By Susan Westemeyer in Düsseldorf, Germany
Jan Ullrich denied using any doping product or method from January through March 2003, when he was under contract to Team Coast, in a courtroom Wednesday morning in Düsseldorf, Germany. He testified as to this time period in a dispute over wages still owed to him by former Coast team owner Günhter Dahms. The court ruled in Ullrich's favor and ordered Dahms to pay him.
The 34-year-old consistently and clearly answered "No" to all questions of using doping medicaments or methods at this time, or at an earlier time which would allow the effects to carry over into that time frame.
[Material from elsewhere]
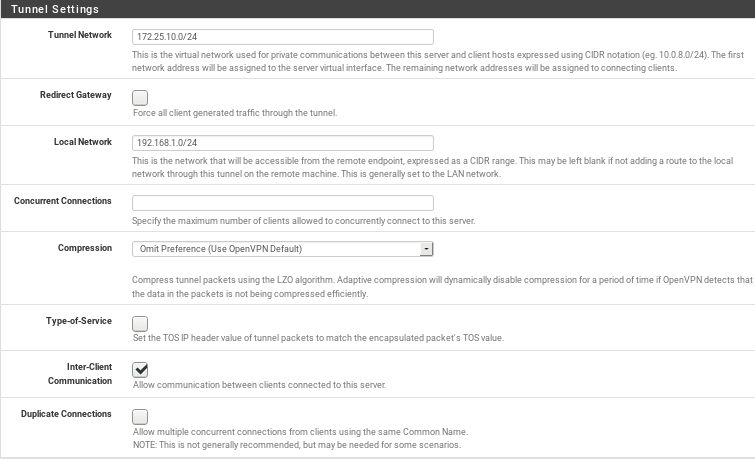Click the LZO algorithm compression help text

point(442,287)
He was specifically asked about doping products or methods, including any kind of blood doping, and about contacts to Dr. Eufemiano Fuentes.
Concerning Fuentes, he said that he had no personal contact with Fuentes in this time period, nor were there payments to him. If others, including his advisor and Directeur Sportif Rudy Pevenage had contact with the Spanish doctor, Ullrich said that he was not aware of it.
Ullrich did admit contact with Dr. Luigi Cecchini, but said that this dealt only with the preparation of training plans. He was introduced to the Italian doctor by his brother-in-law Tobias Steinhauser, who was also a pro rider and a client of Cecchini. The contact started in February 2003, and "had only to do with training plans. I never got any kind of medication from him." He further noted that his work with Cecchini was not secret but was widely known at the time.
The only time he ran into explanation difficulties was when Dahms' attorneys asked about blood found at the Freiburg University Clinic identified as his, with the dates November 13, 2002, and April 2, 2003. At the former date, Ullrich was still suspended for his amphetamine use, and at the latter date, he was under the care of Team Coast doctors.
Ullrich said that he was unable to explain how the blood "if it is even mine" came to be at the Freiburg Clinic. He said that he had no professional contact while he was with Team Coast with doctors Andreas Schmid and Lothar Heinrich, who have since confessed to supplying Team Telekom rides with doping products.
It was the first time that Ullrich had sworn under oath that he had not used doping, and the judge carefully explained to him the penalties of perjury, or lying under oath. In Germany a conviction for perjury carries a minimum sentence of one year imprisonment.
After the hearing, Ullrich said that right had been done, adding, "Dahms is a cheat. I don't want his dirty money. Dahms lied in my face, although he knew he was broke. If I do get anything from him, then I will donate it to a children's charity."